Feb 08, 2007 09:33
So, I'm walking in downtown Chicago yesterday. This is a normal occurrence for me because I work in downtown Chicago.
Normally, there are homeless people standing around trying to sell newspapers, magazines, books, small children - anything unguarded they can find laying about randomly (note: I'm joking about the small children).
However, as the disgustingly cold winter is making it harder and harder to sit around and panhandle, the homeless are becoming more and more aggressive. They're taking to following you for a few steps and increasing their voice and if you continue to ignore them, they curse at you loudly and call you horrible names, such as this gem tossed out at me, "You nigga dick puzsy fucka! Hai canchew hep ah homess!?".

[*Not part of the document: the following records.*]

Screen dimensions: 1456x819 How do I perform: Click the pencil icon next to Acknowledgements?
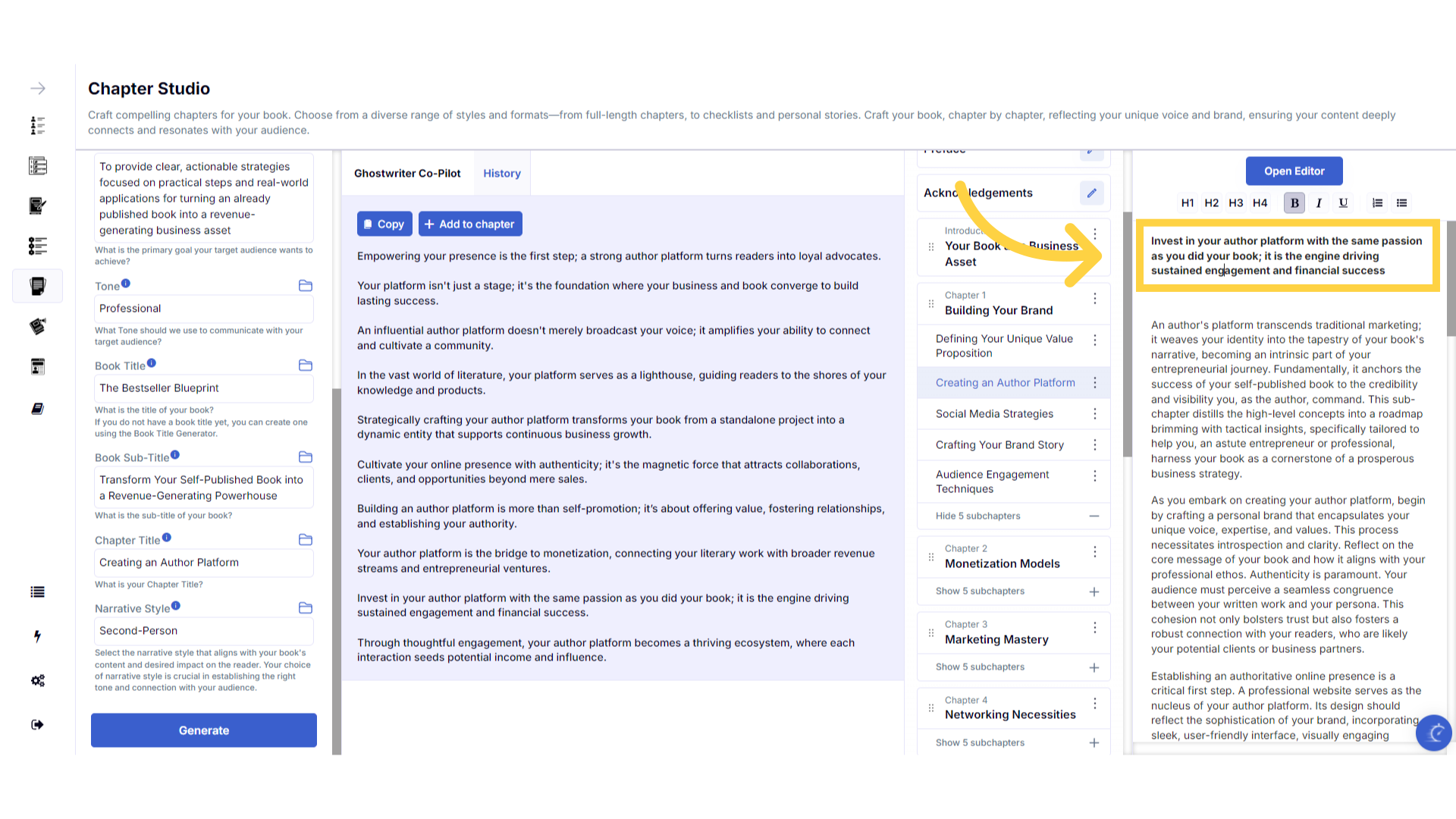click(x=1091, y=193)
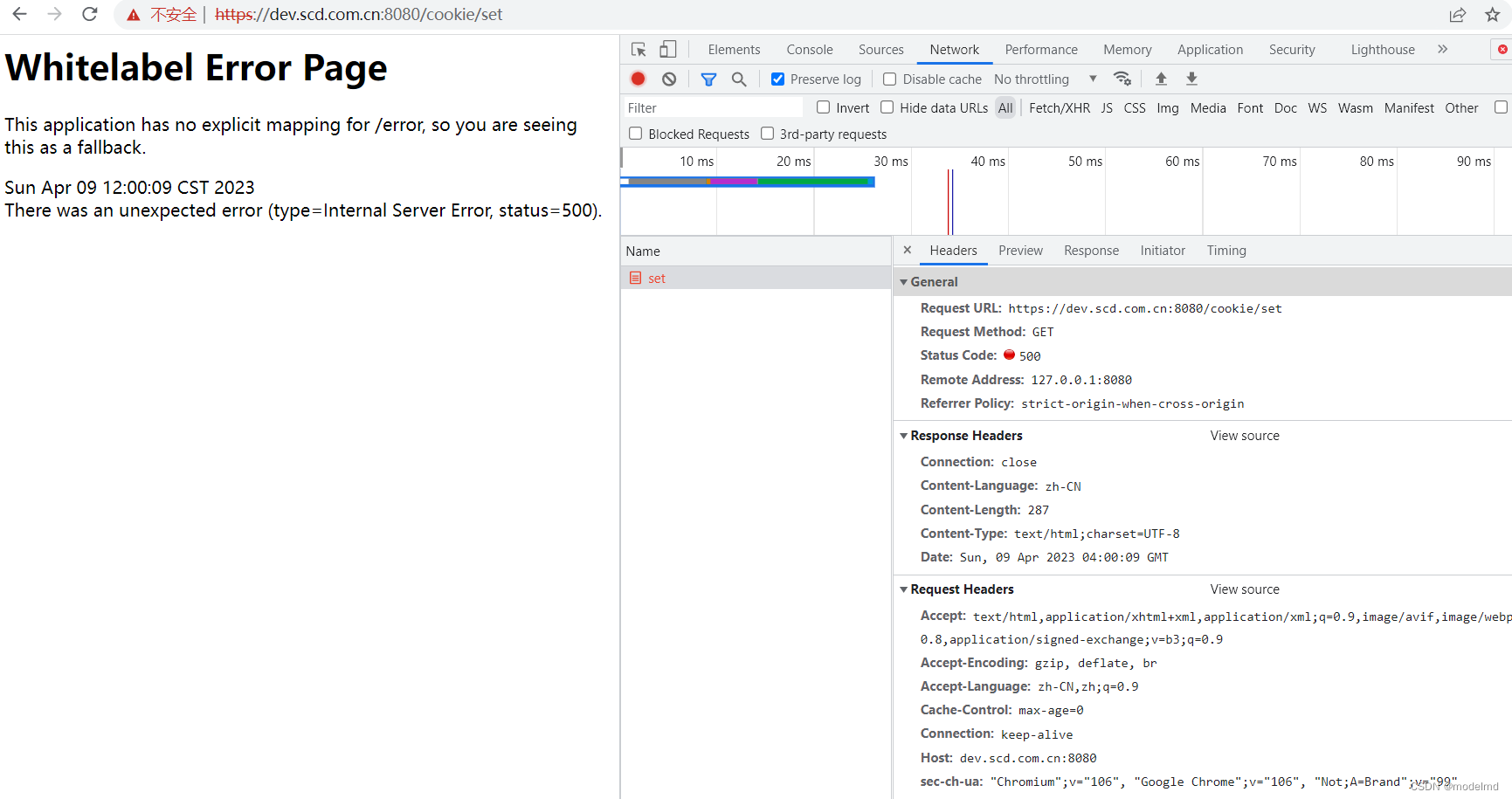The image size is (1512, 799).
Task: Switch to the Console tab
Action: [x=809, y=49]
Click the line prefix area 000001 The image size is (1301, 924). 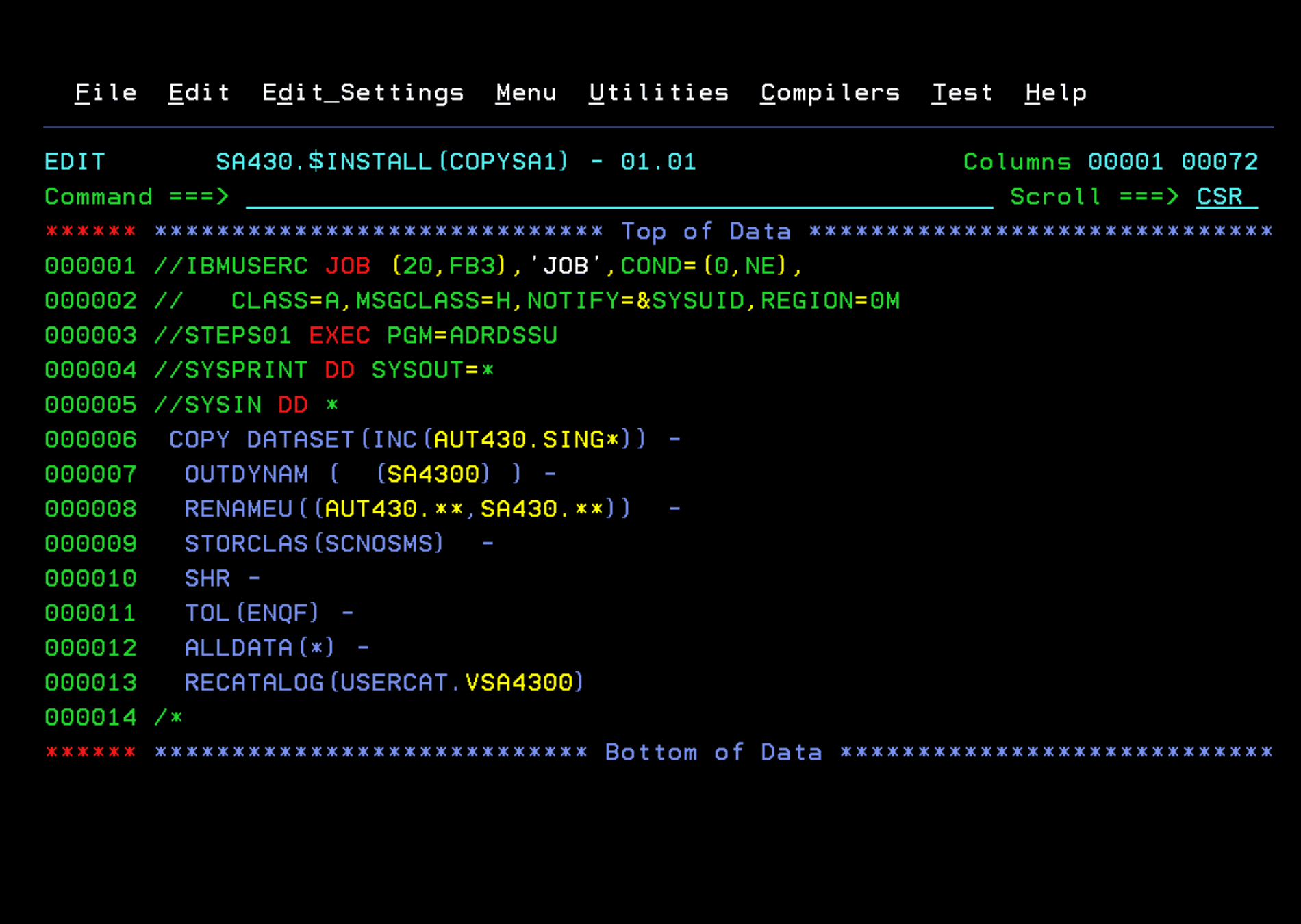coord(90,266)
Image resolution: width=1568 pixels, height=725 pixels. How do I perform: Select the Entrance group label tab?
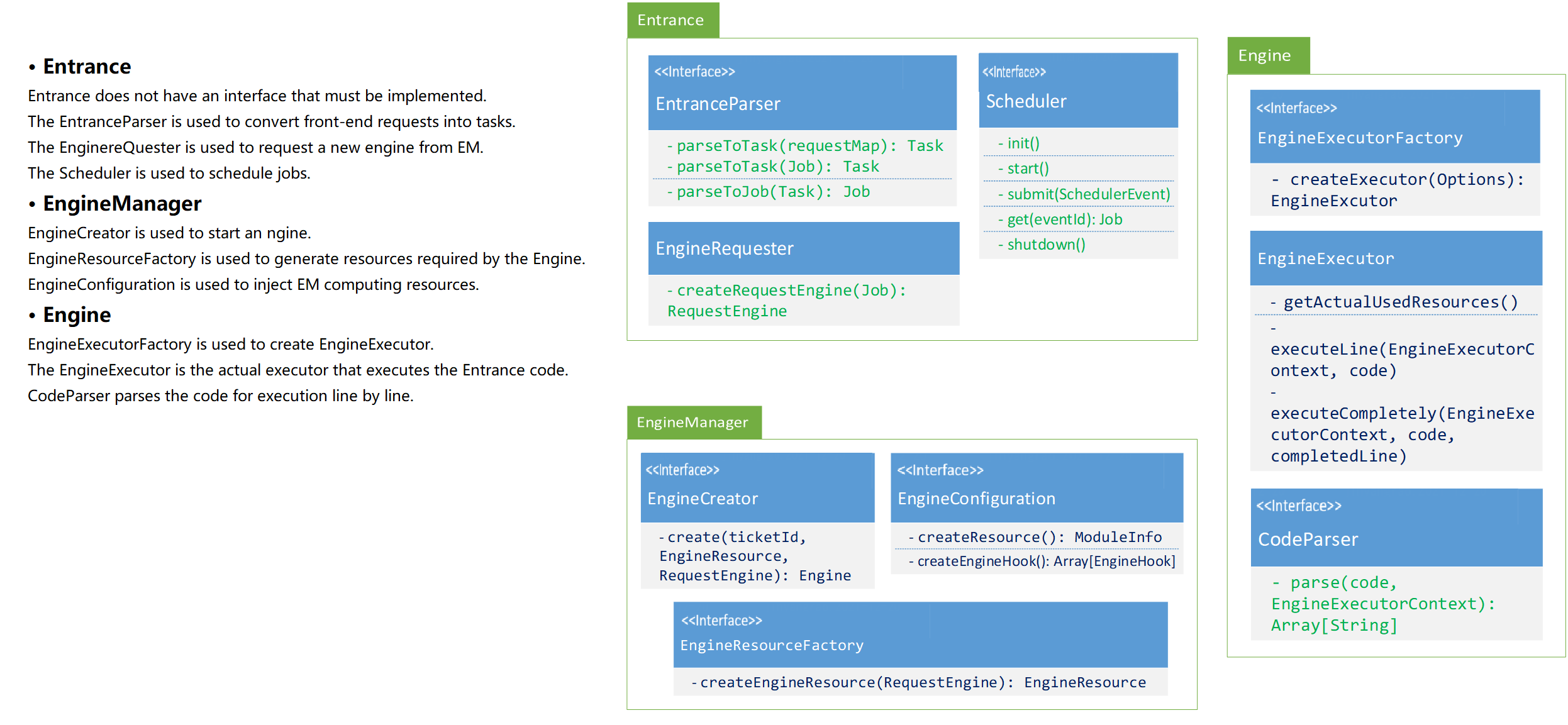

That honestly just made me laugh as I kept on walking. I do sometimes give the homeless some spare change. But, only to the ones that are in obvious need of it and almost never to homeless men; in Chicago there's too many places to go and get work. I ride the train with a lady who helps find jobs for the homeless and one of her gripes is the lack of people to fill the jobs. Another gripe of course being that she gets these people jobs and they quit showing up when they're expected to work. Well, I usually only give money to the homeless women. I absolutely refuse to give any money to the 'disable vets' because: 1 - if you're truly disabled, you get money from the government. 2 - if you're truly a veteran, there's dozens of programs to get you on your feet. So, in my opinion, if you're a 'disabled vet' and out pan-handling, then it's by choice - taking the easy route instead of working for it like the rest of us. Wouldn't it would be nice if we could all just sit around and get money? I work my ass off for my money and I'll be damned before I give it to someone who isn't willing to work for their own money.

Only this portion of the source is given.